____ Records supplied

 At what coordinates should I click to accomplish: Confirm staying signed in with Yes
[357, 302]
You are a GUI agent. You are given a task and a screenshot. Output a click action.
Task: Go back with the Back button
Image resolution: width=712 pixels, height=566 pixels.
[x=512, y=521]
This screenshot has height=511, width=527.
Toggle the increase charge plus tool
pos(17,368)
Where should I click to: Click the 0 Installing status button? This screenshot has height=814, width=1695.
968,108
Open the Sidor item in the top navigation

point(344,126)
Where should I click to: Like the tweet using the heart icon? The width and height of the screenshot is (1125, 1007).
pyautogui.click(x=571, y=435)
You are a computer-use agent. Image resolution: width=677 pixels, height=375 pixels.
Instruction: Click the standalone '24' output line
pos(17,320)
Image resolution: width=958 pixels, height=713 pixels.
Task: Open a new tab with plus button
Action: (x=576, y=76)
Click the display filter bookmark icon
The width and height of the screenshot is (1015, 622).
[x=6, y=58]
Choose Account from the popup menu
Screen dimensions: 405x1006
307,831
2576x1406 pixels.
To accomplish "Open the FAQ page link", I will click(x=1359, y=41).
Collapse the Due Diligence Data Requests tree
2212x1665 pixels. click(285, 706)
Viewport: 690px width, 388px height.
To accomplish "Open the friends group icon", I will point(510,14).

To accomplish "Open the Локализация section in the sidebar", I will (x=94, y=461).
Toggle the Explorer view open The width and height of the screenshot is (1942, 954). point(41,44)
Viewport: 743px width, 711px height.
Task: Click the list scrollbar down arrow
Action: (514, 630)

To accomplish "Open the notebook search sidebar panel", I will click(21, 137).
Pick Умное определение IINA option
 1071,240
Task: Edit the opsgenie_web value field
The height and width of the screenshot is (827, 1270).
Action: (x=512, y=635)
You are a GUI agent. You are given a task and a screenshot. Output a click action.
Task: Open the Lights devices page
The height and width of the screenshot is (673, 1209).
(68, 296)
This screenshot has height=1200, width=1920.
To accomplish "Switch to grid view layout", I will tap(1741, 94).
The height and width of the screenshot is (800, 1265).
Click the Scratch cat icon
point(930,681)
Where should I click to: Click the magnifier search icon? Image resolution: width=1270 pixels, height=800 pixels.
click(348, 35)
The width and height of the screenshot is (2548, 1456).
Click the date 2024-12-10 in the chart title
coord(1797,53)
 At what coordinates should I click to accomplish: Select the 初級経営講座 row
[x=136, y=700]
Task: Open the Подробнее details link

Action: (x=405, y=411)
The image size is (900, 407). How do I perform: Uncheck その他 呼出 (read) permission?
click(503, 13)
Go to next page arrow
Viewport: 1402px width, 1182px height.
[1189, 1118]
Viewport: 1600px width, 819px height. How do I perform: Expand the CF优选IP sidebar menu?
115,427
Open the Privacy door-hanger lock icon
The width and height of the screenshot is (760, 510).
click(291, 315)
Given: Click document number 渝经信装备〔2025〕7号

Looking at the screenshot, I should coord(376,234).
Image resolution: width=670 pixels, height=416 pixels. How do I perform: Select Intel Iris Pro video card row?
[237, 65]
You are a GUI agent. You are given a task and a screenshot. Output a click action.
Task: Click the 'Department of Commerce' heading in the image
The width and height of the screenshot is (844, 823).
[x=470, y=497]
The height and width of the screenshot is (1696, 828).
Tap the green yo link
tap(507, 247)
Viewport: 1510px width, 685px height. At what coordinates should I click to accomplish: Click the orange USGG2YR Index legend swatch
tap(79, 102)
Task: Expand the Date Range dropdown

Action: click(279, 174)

________

### Task objective
Output all of these records as a numbered list, leaving out the blank lines.

### Written answer
1.  At what coordinates should I click to accomplish: Confirm staying signed in with Yes
2. [357, 302]
3. You are a GUI agent. You are given a task and a screenshot. Output a click action.
4. Task: Go back with the Back button
5. Image resolution: width=712 pixels, height=566 pixels.
6. [x=512, y=521]
7. This screenshot has height=511, width=527.
8. Toggle the increase charge plus tool
9. pos(17,368)
10. Where should I click to: Click the 0 Installing status button? This screenshot has height=814, width=1695.
11. 968,108
12. Open the Sidor item in the top navigation
13. point(344,126)
14. Where should I click to: Like the tweet using the heart icon? The width and height of the screenshot is (1125, 1007).
15. pyautogui.click(x=571, y=435)
16. You are a computer-use agent. Image resolution: width=677 pixels, height=375 pixels.
17. Instruction: Click the standalone '24' output line
18. pos(17,320)
19. Image resolution: width=958 pixels, height=713 pixels.
20. Task: Open a new tab with plus button
21. Action: (x=576, y=76)
22. Click the display filter bookmark icon
23. The width and height of the screenshot is (1015, 622).
24. [x=6, y=58]
25. Choose Account from the popup menu
26. Screen dimensions: 405x1006
27. 307,831
28. 2576x1406 pixels.
29. To accomplish "Open the FAQ page link", I will click(x=1359, y=41).
30. Collapse the Due Diligence Data Requests tree
31. 2212x1665 pixels. click(285, 706)
32. Viewport: 690px width, 388px height.
33. To accomplish "Open the friends group icon", I will point(510,14).
34. To accomplish "Open the Локализация section in the sidebar", I will (x=94, y=461).
35. Toggle the Explorer view open The width and height of the screenshot is (1942, 954). point(41,44)
36. Viewport: 743px width, 711px height.
37. Task: Click the list scrollbar down arrow
38. Action: (514, 630)
39. To accomplish "Open the notebook search sidebar panel", I will click(21, 137).
40. Pick Умное определение IINA option
41.  1071,240
42. Task: Edit the opsgenie_web value field
43. The height and width of the screenshot is (827, 1270).
44. Action: (x=512, y=635)
45. You are a GUI agent. You are given a task and a screenshot. Output a click action.
46. Task: Open the Lights devices page
47. The height and width of the screenshot is (673, 1209).
48. (68, 296)
49. This screenshot has height=1200, width=1920.
50. To accomplish "Switch to grid view layout", I will tap(1741, 94).
51. The height and width of the screenshot is (800, 1265).
52. Click the Scratch cat icon
53. point(930,681)
54. Where should I click to: Click the magnifier search icon? Image resolution: width=1270 pixels, height=800 pixels.
55. click(348, 35)
56. The width and height of the screenshot is (2548, 1456).
57. Click the date 2024-12-10 in the chart title
58. coord(1797,53)
59.  At what coordinates should I click to accomplish: Select the 初級経営講座 row
60. [x=136, y=700]
61. Task: Open the Подробнее details link
62. Action: (x=405, y=411)
63. The image size is (900, 407). How do I perform: Uncheck その他 呼出 (read) permission?
64. click(503, 13)
65. Go to next page arrow
66. Viewport: 1402px width, 1182px height.
67. [1189, 1118]
68. Viewport: 1600px width, 819px height. How do I perform: Expand the CF优选IP sidebar menu?
69. 115,427
70. Open the Privacy door-hanger lock icon
71. The width and height of the screenshot is (760, 510).
72. click(291, 315)
73. Given: Click document number 渝经信装备〔2025〕7号
74. Looking at the screenshot, I should coord(376,234).
75. Image resolution: width=670 pixels, height=416 pixels. How do I perform: Select Intel Iris Pro video card row?
76. [237, 65]
77. You are a GUI agent. You are given a task and a screenshot. Output a click action.
78. Task: Click the 'Department of Commerce' heading in the image
79. The width and height of the screenshot is (844, 823).
80. [x=470, y=497]
81. The height and width of the screenshot is (1696, 828).
82. Tap the green yo link
83. tap(507, 247)
84. Viewport: 1510px width, 685px height. At what coordinates should I click to accomplish: Click the orange USGG2YR Index legend swatch
85. tap(79, 102)
86. Task: Expand the Date Range dropdown
87. Action: click(279, 174)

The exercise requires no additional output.